### Exercise objective
Every line from the one with "Image resolution: width=675" through the end of the entries below should be written out exactly; the pictures should not.
Study material Block Start
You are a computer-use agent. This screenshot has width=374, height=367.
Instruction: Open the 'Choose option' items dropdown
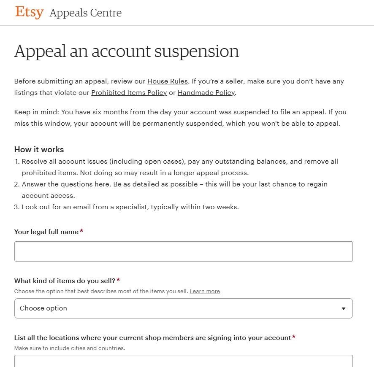point(184,308)
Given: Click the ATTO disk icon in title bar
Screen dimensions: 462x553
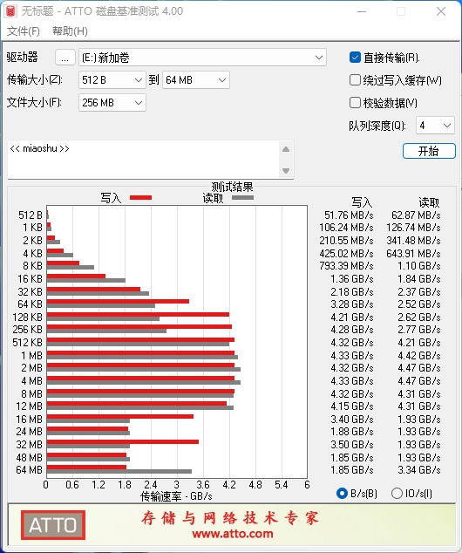Looking at the screenshot, I should [10, 11].
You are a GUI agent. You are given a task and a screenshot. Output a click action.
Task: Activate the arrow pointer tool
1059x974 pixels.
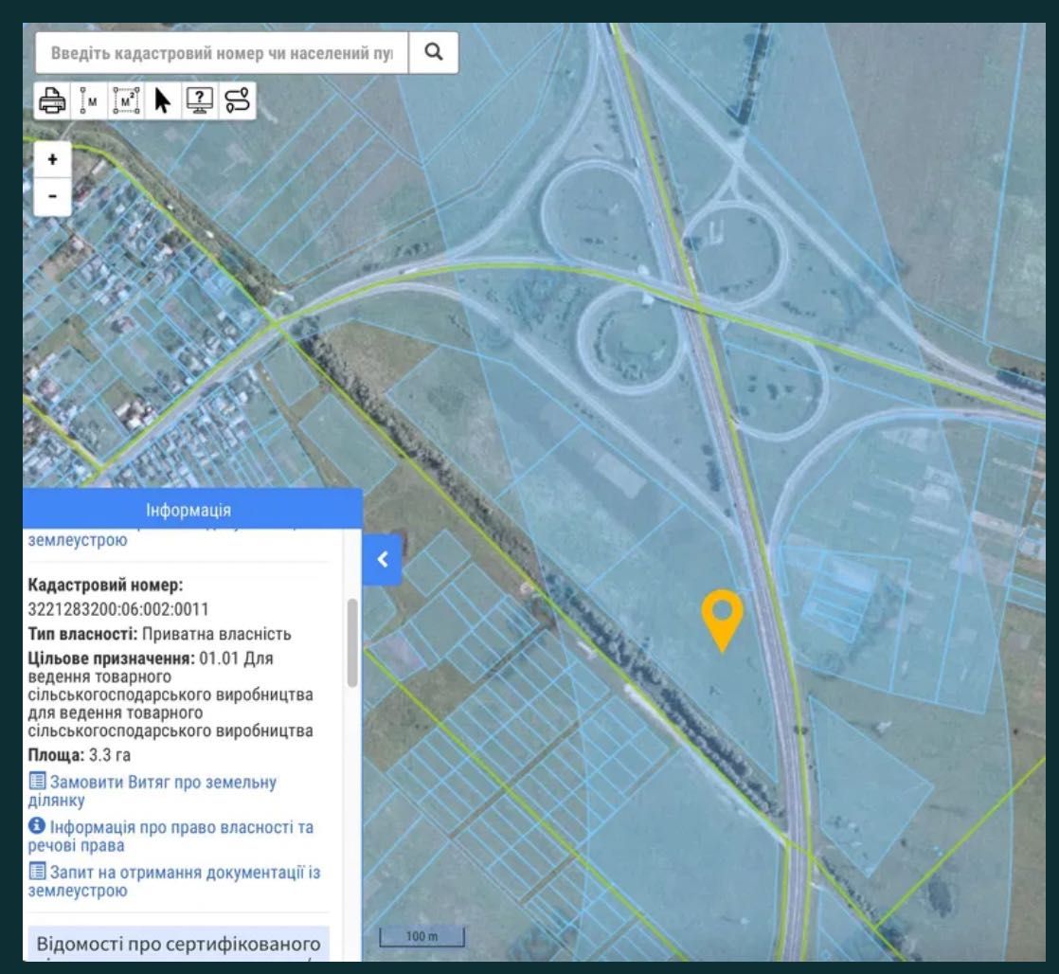(162, 100)
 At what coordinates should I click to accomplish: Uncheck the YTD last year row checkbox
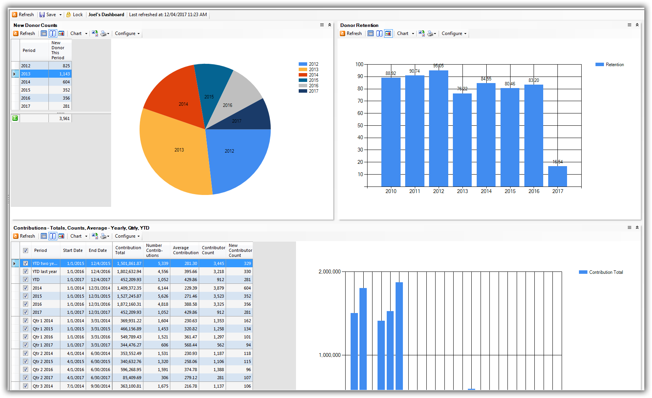click(x=25, y=271)
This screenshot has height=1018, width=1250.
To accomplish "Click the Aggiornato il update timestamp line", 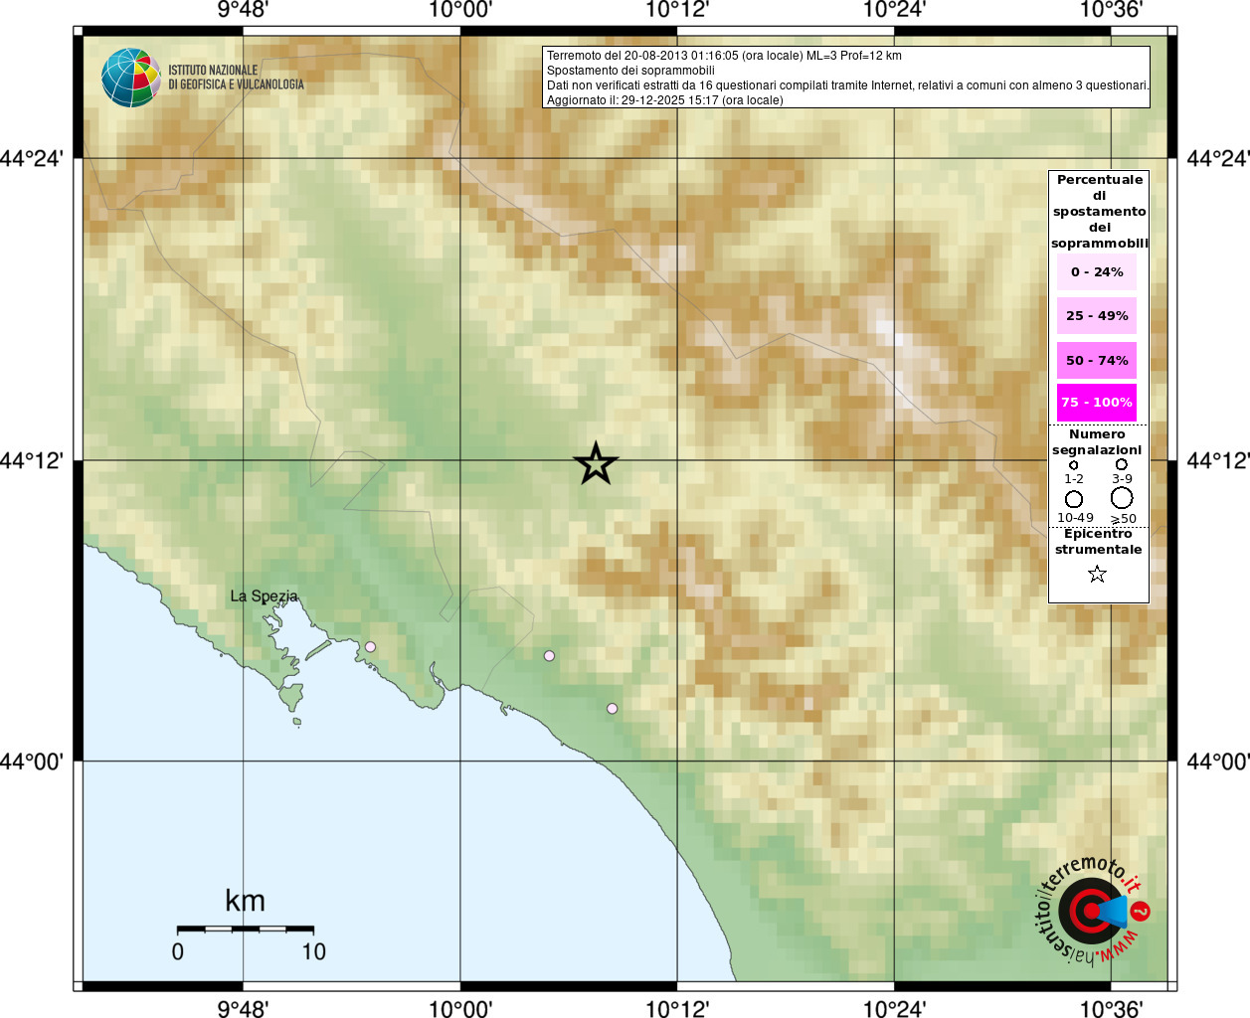I will 664,100.
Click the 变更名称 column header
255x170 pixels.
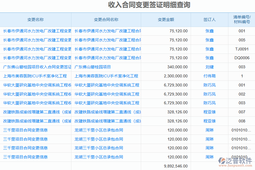(35, 20)
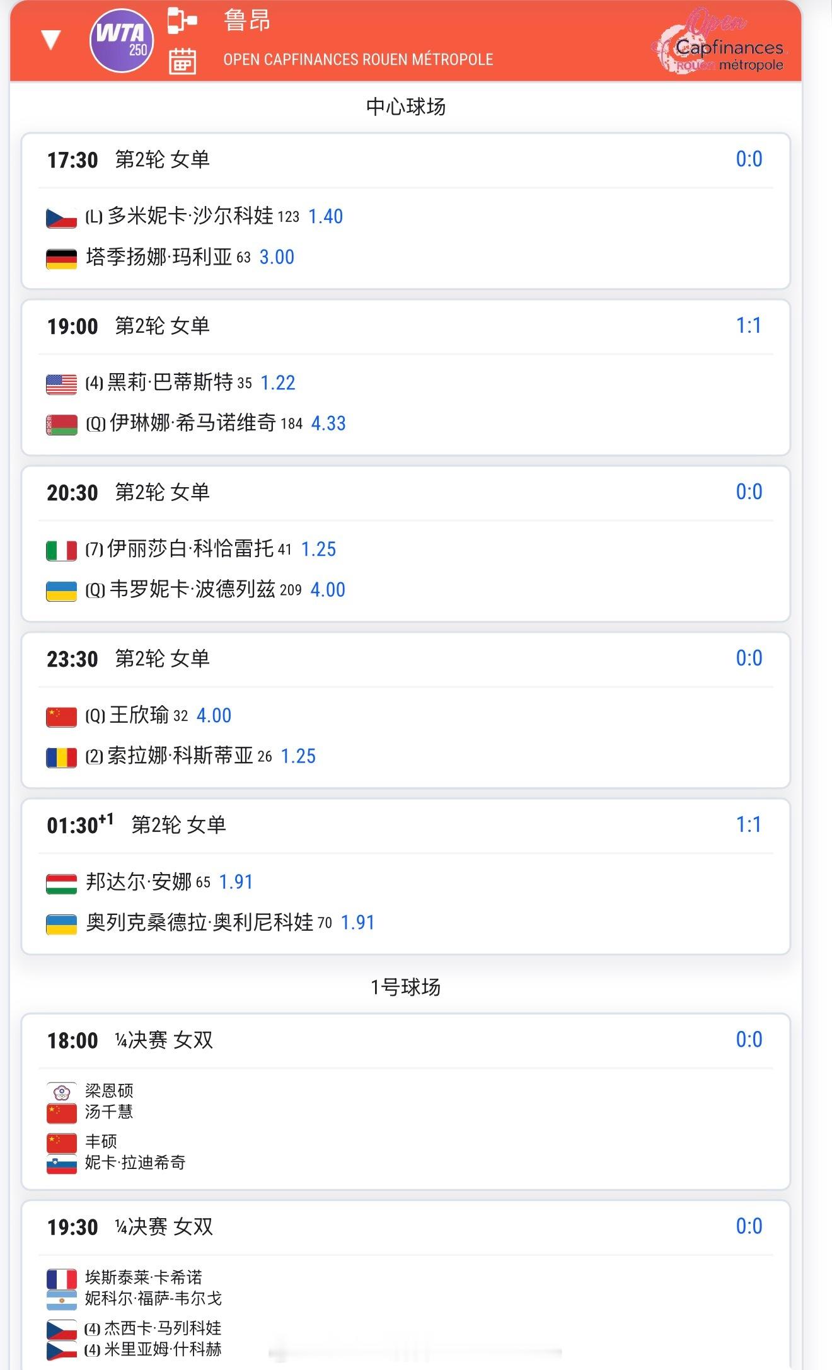This screenshot has width=832, height=1370.
Task: Open the 0:0 head-to-head for the 17:30 match
Action: [x=749, y=159]
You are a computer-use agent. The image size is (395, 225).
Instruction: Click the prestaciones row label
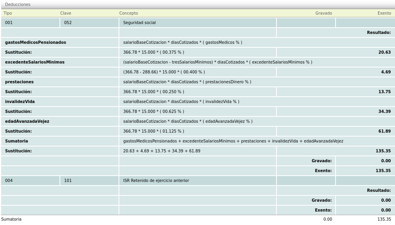(x=19, y=82)
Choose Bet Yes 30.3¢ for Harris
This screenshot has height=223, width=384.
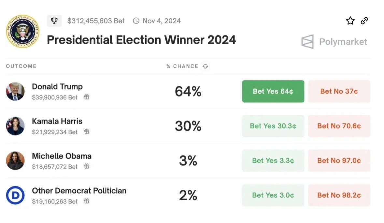click(x=273, y=126)
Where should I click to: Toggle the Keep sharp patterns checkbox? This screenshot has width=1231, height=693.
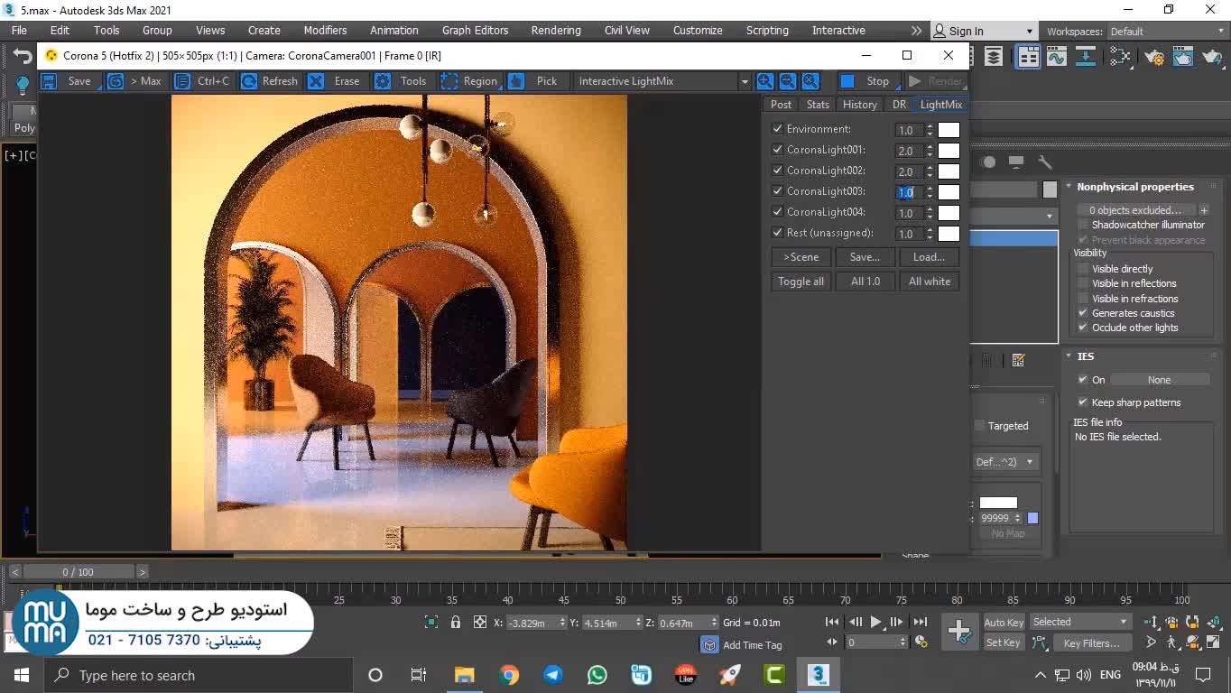[x=1083, y=402]
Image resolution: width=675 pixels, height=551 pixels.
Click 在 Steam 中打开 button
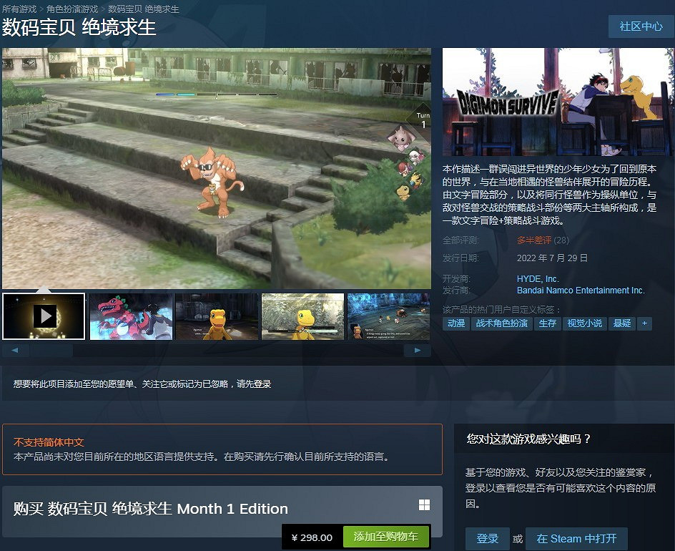click(x=576, y=538)
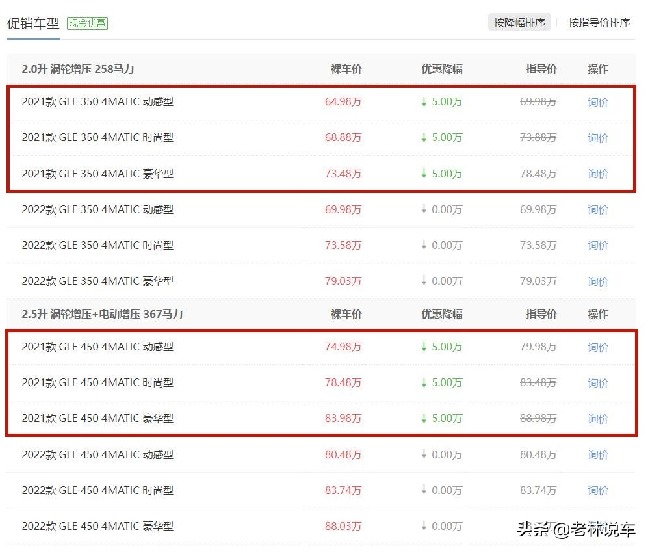Screen dimensions: 650x552
Task: Toggle 按指导价排序 sorting option
Action: pyautogui.click(x=598, y=22)
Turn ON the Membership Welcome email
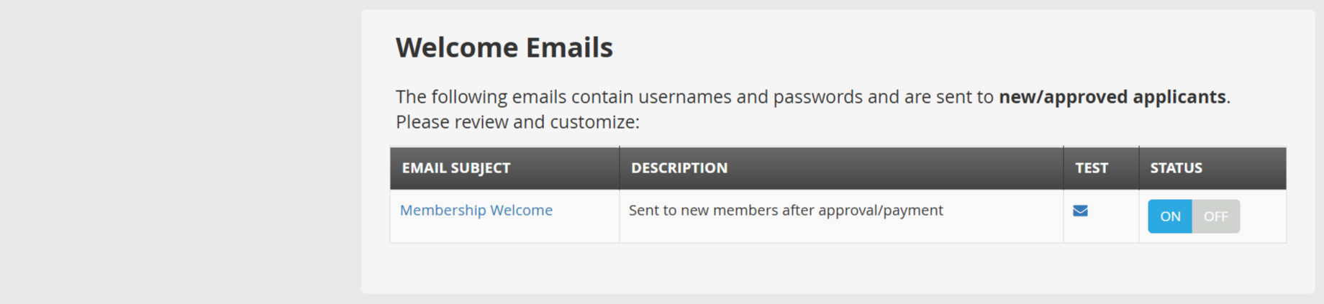The height and width of the screenshot is (304, 1324). coord(1169,216)
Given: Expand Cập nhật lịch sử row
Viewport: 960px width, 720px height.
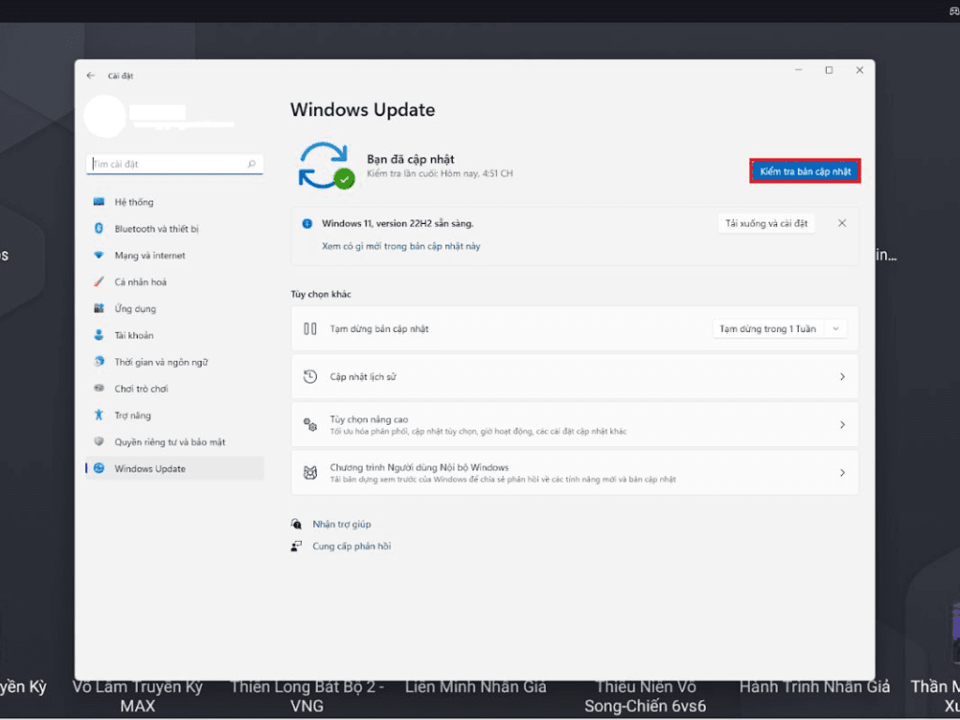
Study material Block End
### Answer space
Image resolution: width=675 pixels, height=551 pixels.
Click 在 Steam 中打开 button
click(x=576, y=538)
Screen dimensions: 650x552
Task: Toggle 按指导价排序 sorting option
Action: pyautogui.click(x=598, y=22)
Turn ON the Membership Welcome email
The height and width of the screenshot is (304, 1324). coord(1169,216)
Given: Expand Cập nhật lịch sử row
Viewport: 960px width, 720px height.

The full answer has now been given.